Untuk menjaga wilayah laut yang sangat luas tersebut, Indonesia
memiliki tujuh lembaga penegak hukum yang memiliki satgas patroli di
laut. Lembaga penegak hukum tersebut diantaranya adalah TNI-Angkatan
Laut; POLRI-Direktorat Kepolisian Perairan; Kementerian
Perhubungan-Dirjen Hubla; Kementerian Kelautan dan Perikanan-Dirjen
PSDKP; Kementerian Keuangan-Dirjen Bea Cukai; Bakamla, dan Satuan
Tugas Pemberantasan Penangkapan Ikan Secara Ilegal (Satgas 115).
Ke-tujuh lembaga penegak hukum tersebut melaksanakan patroli terkait
dengan keamanan di laut secara sektoral sesuai dengan kewenangan yang
dimiliki berdasarkan peraturan perundang-undangan masing-masing.
3. Jelaskan faktor apa saja penyebab terjadinya disintegrasi!

Jawaban :

Beberapa faktor penyebab disintegrasi antara lain :

a.
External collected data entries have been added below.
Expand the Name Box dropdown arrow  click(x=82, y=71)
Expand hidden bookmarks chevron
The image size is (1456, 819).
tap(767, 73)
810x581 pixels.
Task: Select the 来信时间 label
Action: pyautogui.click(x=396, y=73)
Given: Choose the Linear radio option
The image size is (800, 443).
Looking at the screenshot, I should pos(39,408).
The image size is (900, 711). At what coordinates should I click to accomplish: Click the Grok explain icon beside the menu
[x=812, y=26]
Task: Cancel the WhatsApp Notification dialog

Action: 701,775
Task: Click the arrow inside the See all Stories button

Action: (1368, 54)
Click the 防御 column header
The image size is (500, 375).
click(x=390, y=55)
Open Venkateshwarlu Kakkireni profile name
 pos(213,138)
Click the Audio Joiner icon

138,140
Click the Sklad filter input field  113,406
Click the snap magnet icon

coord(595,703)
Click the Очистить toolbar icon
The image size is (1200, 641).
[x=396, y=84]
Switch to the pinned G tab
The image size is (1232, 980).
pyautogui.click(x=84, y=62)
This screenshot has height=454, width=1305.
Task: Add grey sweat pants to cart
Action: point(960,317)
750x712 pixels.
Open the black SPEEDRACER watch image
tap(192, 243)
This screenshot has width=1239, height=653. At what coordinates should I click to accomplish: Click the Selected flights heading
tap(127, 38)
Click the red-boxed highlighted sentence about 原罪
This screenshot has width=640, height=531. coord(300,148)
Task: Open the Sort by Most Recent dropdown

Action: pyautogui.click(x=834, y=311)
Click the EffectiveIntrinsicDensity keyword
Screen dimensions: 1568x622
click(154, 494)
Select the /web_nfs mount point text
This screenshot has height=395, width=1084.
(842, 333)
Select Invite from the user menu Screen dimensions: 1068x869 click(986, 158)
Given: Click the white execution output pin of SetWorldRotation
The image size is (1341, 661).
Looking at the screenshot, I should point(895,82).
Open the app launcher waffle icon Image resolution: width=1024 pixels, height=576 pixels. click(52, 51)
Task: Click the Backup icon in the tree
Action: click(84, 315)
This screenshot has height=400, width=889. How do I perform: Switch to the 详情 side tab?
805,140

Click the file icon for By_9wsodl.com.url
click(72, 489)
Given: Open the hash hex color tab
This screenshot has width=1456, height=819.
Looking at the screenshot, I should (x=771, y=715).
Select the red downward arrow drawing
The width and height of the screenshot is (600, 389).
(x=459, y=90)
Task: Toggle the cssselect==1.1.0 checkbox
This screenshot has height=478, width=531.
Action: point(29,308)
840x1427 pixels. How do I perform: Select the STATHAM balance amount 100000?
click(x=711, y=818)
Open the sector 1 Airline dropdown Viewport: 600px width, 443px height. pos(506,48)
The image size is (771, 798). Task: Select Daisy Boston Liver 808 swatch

Kurangnya penghargaan terhadap kemajemukan yang bersifat


heterogen.
b. Kurangnya toleransi antargolongan.
c. Kurangnya kesadaran dari masyarakat Indonesia terhadap ancaman
dan gangguan dari luar.
d. Adanya ketidakpuasan terhadap ketimpangan hasil-hasil
pembangunan. Upaya untuk mencapai proses integrasi nasional
dapat dilakukan dengan cara menjaga keselarasan antarbudaya.